| Exercise details |
State how many lines of the listing below contain the string "Instruction", treating uppercase and lowercase as distinct. Give only the number.

"""

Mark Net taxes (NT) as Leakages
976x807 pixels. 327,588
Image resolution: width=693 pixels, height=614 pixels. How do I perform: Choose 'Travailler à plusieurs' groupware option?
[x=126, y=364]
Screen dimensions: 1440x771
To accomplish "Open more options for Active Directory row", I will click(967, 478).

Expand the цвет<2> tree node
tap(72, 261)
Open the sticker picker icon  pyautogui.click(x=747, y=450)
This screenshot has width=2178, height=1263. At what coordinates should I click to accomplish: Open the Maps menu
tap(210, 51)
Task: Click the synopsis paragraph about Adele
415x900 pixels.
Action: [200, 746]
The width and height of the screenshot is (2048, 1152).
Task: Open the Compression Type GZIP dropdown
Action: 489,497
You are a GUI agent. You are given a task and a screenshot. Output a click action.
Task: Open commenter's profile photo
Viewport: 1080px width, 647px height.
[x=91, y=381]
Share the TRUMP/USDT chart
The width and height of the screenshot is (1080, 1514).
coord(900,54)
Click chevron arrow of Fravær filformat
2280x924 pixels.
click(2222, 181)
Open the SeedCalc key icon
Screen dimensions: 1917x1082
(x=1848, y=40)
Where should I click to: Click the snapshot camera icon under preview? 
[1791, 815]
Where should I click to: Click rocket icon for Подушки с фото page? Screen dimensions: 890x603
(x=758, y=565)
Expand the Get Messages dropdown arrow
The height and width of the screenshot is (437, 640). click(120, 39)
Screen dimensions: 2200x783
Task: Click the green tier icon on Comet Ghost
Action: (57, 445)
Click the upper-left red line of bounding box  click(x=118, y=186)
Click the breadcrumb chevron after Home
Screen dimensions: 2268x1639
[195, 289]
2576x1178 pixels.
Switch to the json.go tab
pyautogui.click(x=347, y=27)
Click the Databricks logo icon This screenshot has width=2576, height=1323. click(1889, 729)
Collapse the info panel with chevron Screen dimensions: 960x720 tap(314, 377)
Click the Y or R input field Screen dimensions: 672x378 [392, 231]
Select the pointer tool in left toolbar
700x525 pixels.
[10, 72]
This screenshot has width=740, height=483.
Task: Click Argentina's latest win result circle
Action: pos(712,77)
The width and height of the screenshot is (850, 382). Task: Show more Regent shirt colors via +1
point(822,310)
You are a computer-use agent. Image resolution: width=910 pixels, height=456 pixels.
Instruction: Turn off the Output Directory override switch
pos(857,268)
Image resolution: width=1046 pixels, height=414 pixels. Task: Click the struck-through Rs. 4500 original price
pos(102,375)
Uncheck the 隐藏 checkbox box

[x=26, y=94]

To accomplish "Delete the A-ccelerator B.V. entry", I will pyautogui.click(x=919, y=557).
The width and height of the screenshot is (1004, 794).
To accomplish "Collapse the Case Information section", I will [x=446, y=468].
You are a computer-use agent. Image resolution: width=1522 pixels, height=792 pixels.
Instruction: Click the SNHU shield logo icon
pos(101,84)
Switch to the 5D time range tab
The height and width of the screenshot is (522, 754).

"""

| Solution to this problem |
2